▸ **EXERCISE GOAL**
Which lines of the listing below contain the word "agent"? Return them.
● ● ● ● ●
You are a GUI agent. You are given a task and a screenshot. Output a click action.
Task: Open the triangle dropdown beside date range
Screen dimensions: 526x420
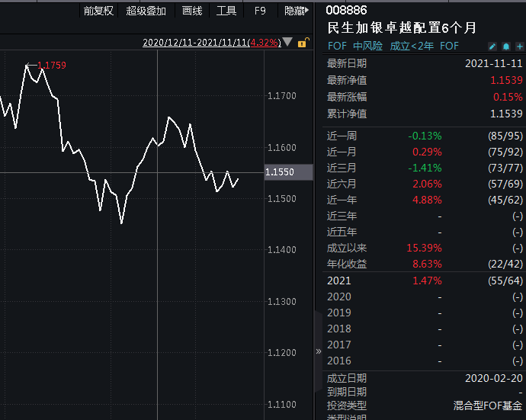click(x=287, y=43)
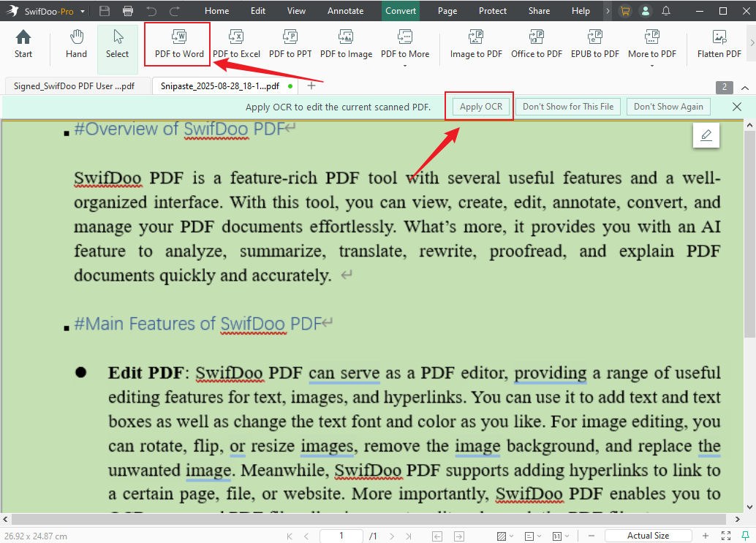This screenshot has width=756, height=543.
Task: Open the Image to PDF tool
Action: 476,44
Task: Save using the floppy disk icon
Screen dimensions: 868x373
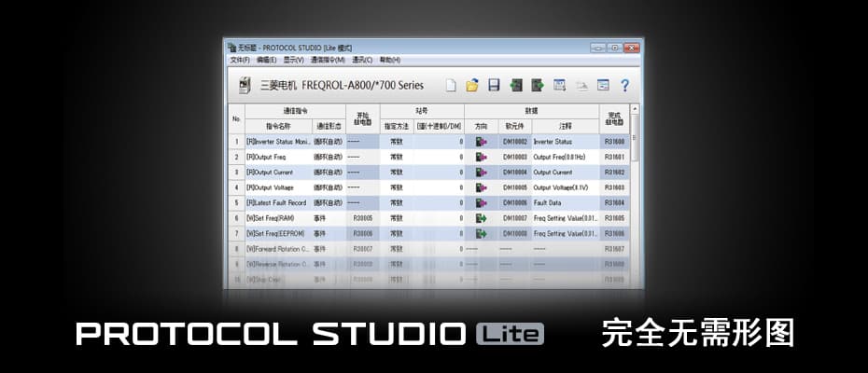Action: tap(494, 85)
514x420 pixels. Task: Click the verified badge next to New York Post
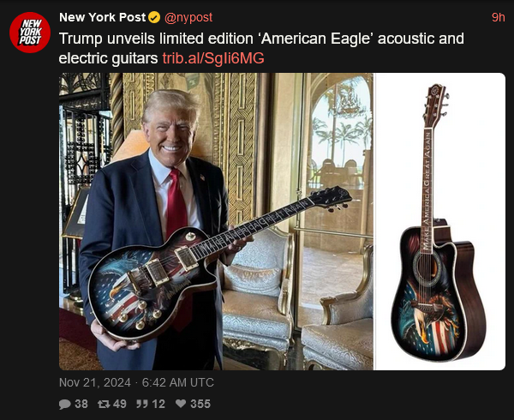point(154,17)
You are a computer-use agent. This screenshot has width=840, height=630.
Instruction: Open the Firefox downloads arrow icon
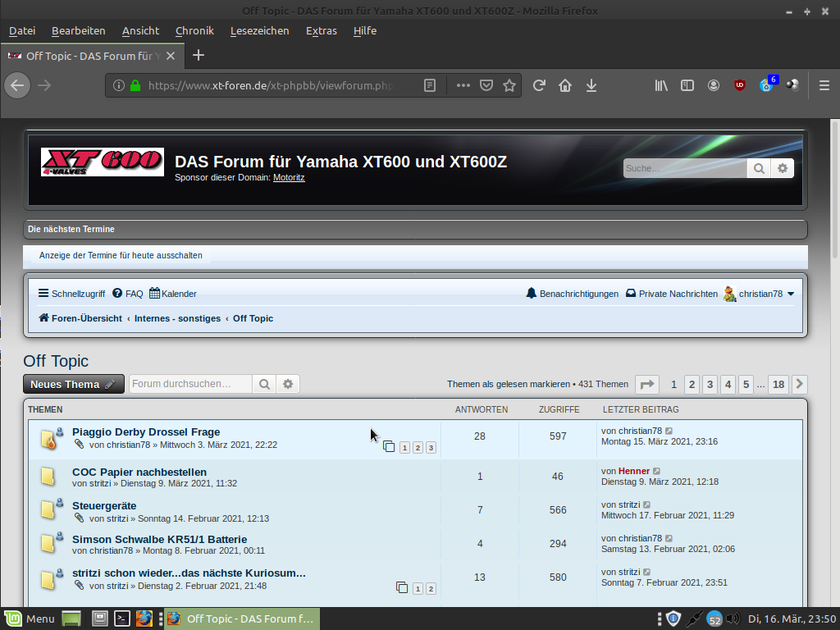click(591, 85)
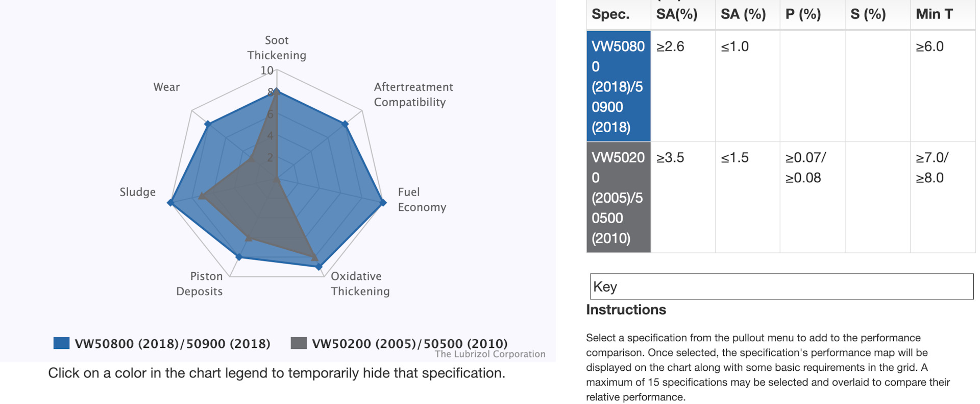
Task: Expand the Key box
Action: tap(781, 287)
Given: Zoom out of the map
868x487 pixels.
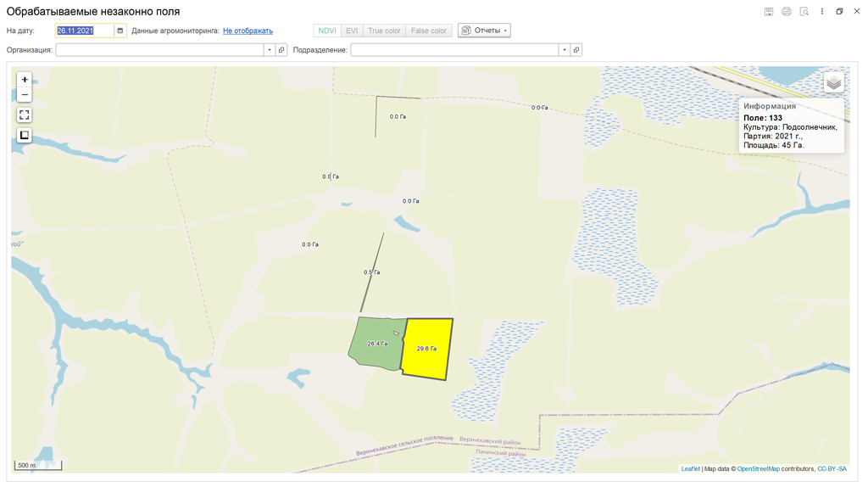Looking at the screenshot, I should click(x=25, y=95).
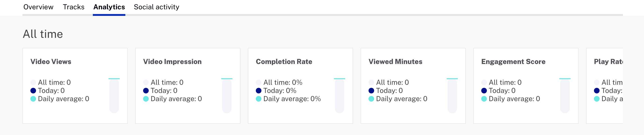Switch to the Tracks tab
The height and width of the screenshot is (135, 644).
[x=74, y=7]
● ● ● ● ●
▸ **TASK OUTPUT**
You are a GUI agent. You are given a task and a screenshot. Output a click action.
You are a computer-use agent. This screenshot has width=840, height=630.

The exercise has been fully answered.